Please use "dmesg -nX" to filter messages less important than you're interested.
dmesg -nX only reports klogctl: Invalid argument That is a common output on all machines. So does it mean that we could ignore the application bug error that comes in normal dmesg | grep <application name>?
Assuming that the application is not performing wait()/wait4()/waitpid() system calls while SIGCHLD signals are being ignored, yes.

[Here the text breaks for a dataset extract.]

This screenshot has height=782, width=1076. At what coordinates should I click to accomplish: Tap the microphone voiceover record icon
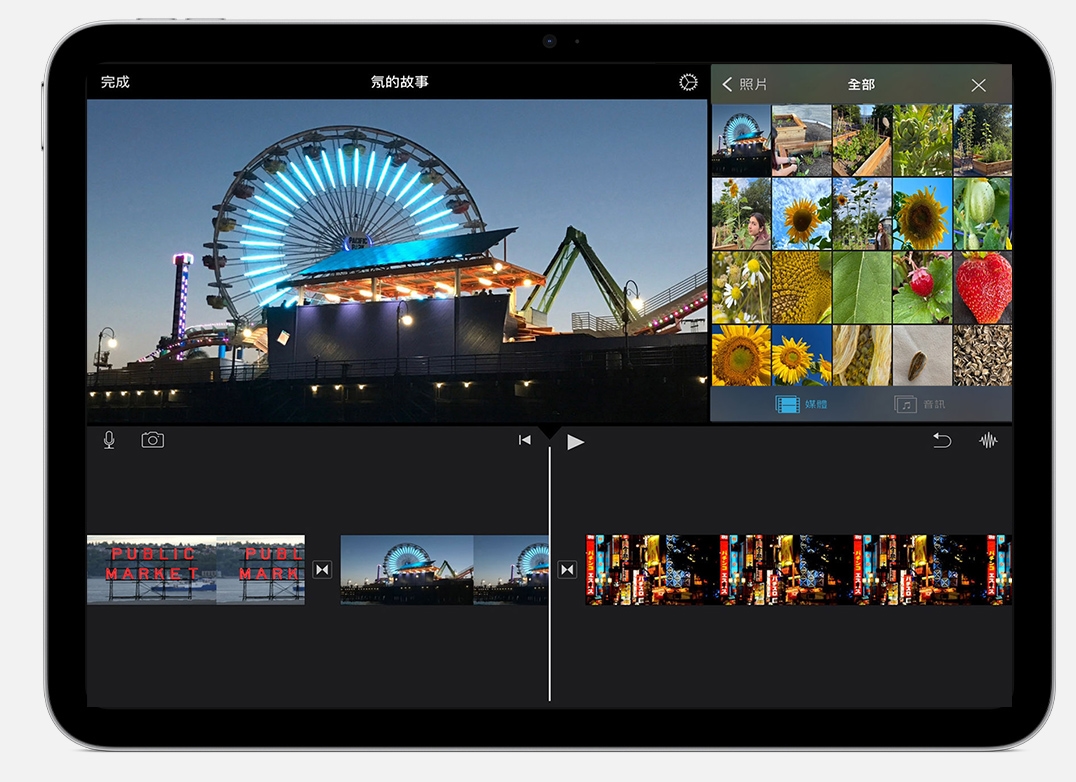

I beg to differ with the whole reasoning behind the code. Consider these: 1. An _application_ bug is _not_ for the kernel to bother with, period! It is as simple as that. The kernel must simply execute system calls and return error codes where appropriate. If the application does something stupid, that is not the kernel's business. For example, do you expect the kernel to warn about this program: main() { int p[2]; char buf[1]; pipe(p); read(p[0], buf, 1); } 2. There does not seem to be an easy way to switch off the warnings; one probably must recompile the kernel. 3. I contest that the application has a bug. Consider this case: - At a high level the programmer does not want to be bothered with cleaning up child processes, so the SIGCHLD handler is set to SIG_IGN. - Some low-level library routine, like system() or popen(), needs to create a child process, which of course it will clean up ASAP using waitpid() [not wait()]. The call to waitpid() will either work as if SIGCHLD were not set to SIG_IGN, as is the case on Linux, or it may sometimes or always return -1 (ECHILD), e.g. when the call to waitpid() came too late, as the child had already exited and was cleaned up automatically by the kernel. The latter case may or may not be a problem for the application; that is not for the kernel to judge. 4. The waitpid() call never deadlocks: the child exists or it does not. The unqualified wait() call need not deadlock either: when SIGCHLD is set to SIG_IGN, it can simply return -1 (ECHILD), since there are no child processes for the user to clean up, or it could return the next child to exit. Either behavior may or may not upset a particular application. (A deadlock might result when some specific child is reaped by the kernel, while the application expects to reap it by repeatedly calling wait().) So, I suggest you take out those silly warnings completely.